Trump y Petro cierran un capítulo de tensiones en la Casa Blanca
Después de más de un año de choques verbales, los presidentes de Estados Unidos y Colombia coincidieron en Washington y describieron el encuentro como “positivo” y “amistoso”
El martes, el presidente de Estados Unidos, Donald Trump, y el presidente de Colombia, Gustavo Petro, se reunieron en la Casa Blanca durante más de dos horas. La reunión se llevó a cabo a puerta cerrada, sin la presencia de la prensa, buscando revitalizar una conexión bilateral que estuvo cerca de romperse en 2025.
Trump mismo dijo que la reunión fue “fantástica” y “muy buena”, lo que mostró una clara diferencia de su actitud pública de las últimas semanas. “Trabajamos en varios temas importantes”, afirmó Trump, quien mencionó una relación cercana entre ambos después de la reunión. Indicó que existe una buena disposición para cooperar en la lucha contra el narcotráfico y otros temas de seguridad. Petro, según él mismo, sintió que el diálogo fue "optimista".
Se fue de Washington con la impresión de haber hallado “caminos comunes”, a pesar de que admitió que aún tienen puntos de vista distintos en algunos asuntos. El presidente colombiano declaró después de la reunión que lo que los une es la libertad, y que el encuentro con el señor Trump fue, por así decirlo, un “casi perfecto”. Tras meses de insultos mutuos, Trump elogia las conversaciones en la Casa Blanca con el “terrific” Petro.
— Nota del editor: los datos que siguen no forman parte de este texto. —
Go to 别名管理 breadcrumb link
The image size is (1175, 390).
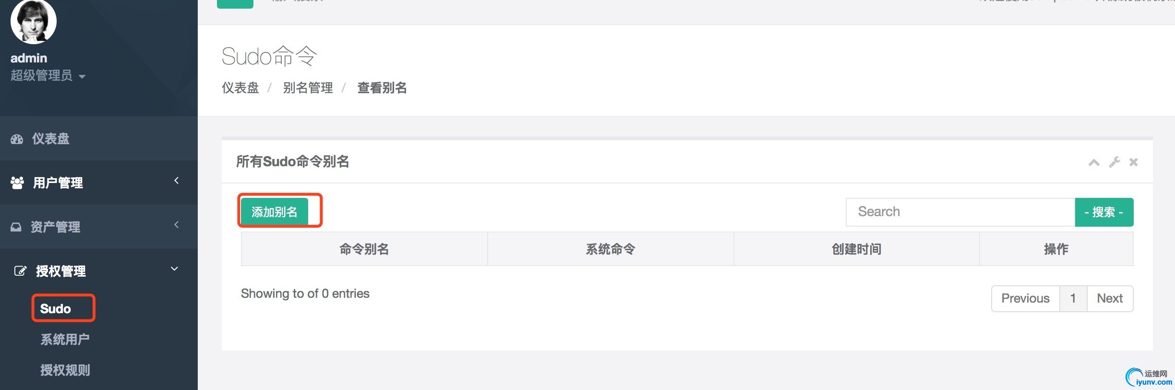(308, 88)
Temas discutidos y gestos simbólicos
Entre los asuntos abordados estuvieron la lucha contra el narcotráfico, la seguridad regional, la reactivación económica de Venezuela y la cooperación sobre cultivos ilícitos. Petro también propuso ideas sobre energía, incluyendo formas de reactivar Venezuela mediante proyectos de gas que involucren a Colombia y Estados Unidos.
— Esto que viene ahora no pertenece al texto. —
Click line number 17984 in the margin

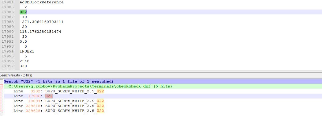click(x=7, y=2)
Trump, en sus declaraciones, señaló que continuarían trabajando juntos en la lucha antidrogas y que había “un gran interés en colaborar” pese a diferencias de enfoque.
El ambiente del encuentro fue descrito como cordial. Trump entregó a Petro una nota manuscrita en la que decía “Un gran honor. Amor a Colombia”, junto con una gorra con el lema de campaña MAGA, que Petro modificó simbólicamente en referencia a “las Américas”. Petro, a su vez, llevó una copia del libro The Art of the Deal para que Trump se lo firmara, una imagen que ambos compartieron en redes sociales oficiales.
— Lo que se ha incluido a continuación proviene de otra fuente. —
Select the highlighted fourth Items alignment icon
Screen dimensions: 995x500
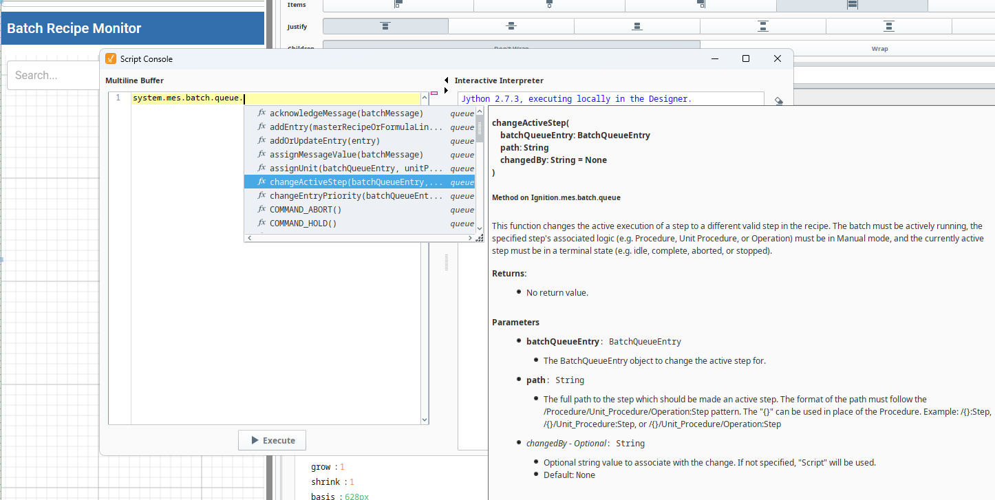(852, 5)
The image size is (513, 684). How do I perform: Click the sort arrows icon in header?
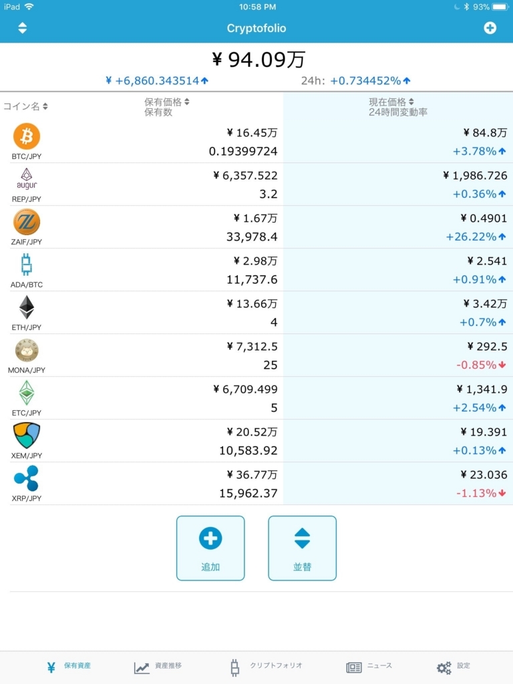click(22, 28)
¿Qué me quiso decir Trump en esta dedicatoria?
— Gustavo Petro (@petrogustavo) February 3, 2026
No entiendo mucho el inglés pic.twitter.com/biNGKcVBu2
Contexto de la cita
La reunión ocurre tras un periodo de fuertes tensiones que incluyó, entre otros episodios, la revocación de la visa estadounidense de Petro, sanciones impuestas por el Departamento del Tesoro y acusaciones de Trump sobre la gestión antidrogas del Gobierno colombiano. Estas tensiones habían erosionado la percepción tradicional de estabilidad en las relaciones entre ambos países.
Pese a ello, el encuentro representó un intento de recomponer la relación. Petro evitó mencionar directamente su inclusión en listas de sancionados y se centró en destacar la voluntad de cooperación con Estados Unidos “entre contrarios que pueden encontrar puntos de acuerdo”.
Le propuse a Donald Trump un cambio en la moda: ponerle una "S" a América.
— Gustavo Petro (@petrogustavo) February 3, 2026
Parece que le gustó. Américas. pic.twitter.com/hdJbENRHZh
Reacciones y desafíos pendientes
Fuentes diplomáticas señalan que este diálogo, aunque positivo en tono, no garantiza resultados inmediatos ni la resolución de todas las tensiones acumuladas. Analistas advierten que los desacuerdos en políticas de erradicación de cultivos, enfoque antidrogas y otros temas estructurales podrían volver a tensionar la relación si no se consolidan avances concretos en las próximas semanas.
En Colombia, voces políticas tanto críticas como aliadas del Gobierno han valorado el encuentro como un momento clave que podría influir en la percepción internacional del país y en las relaciones con aliados estratégicos.
En conjunto, la reunión en la Casa Blanca ha dejado gestos de cooperación y declaraciones públicas que contrastan fuertemente con el tono de confrontación de 2025, aunque queda por ver si esos gestos se traducen en acuerdos concretos en el corto plazo.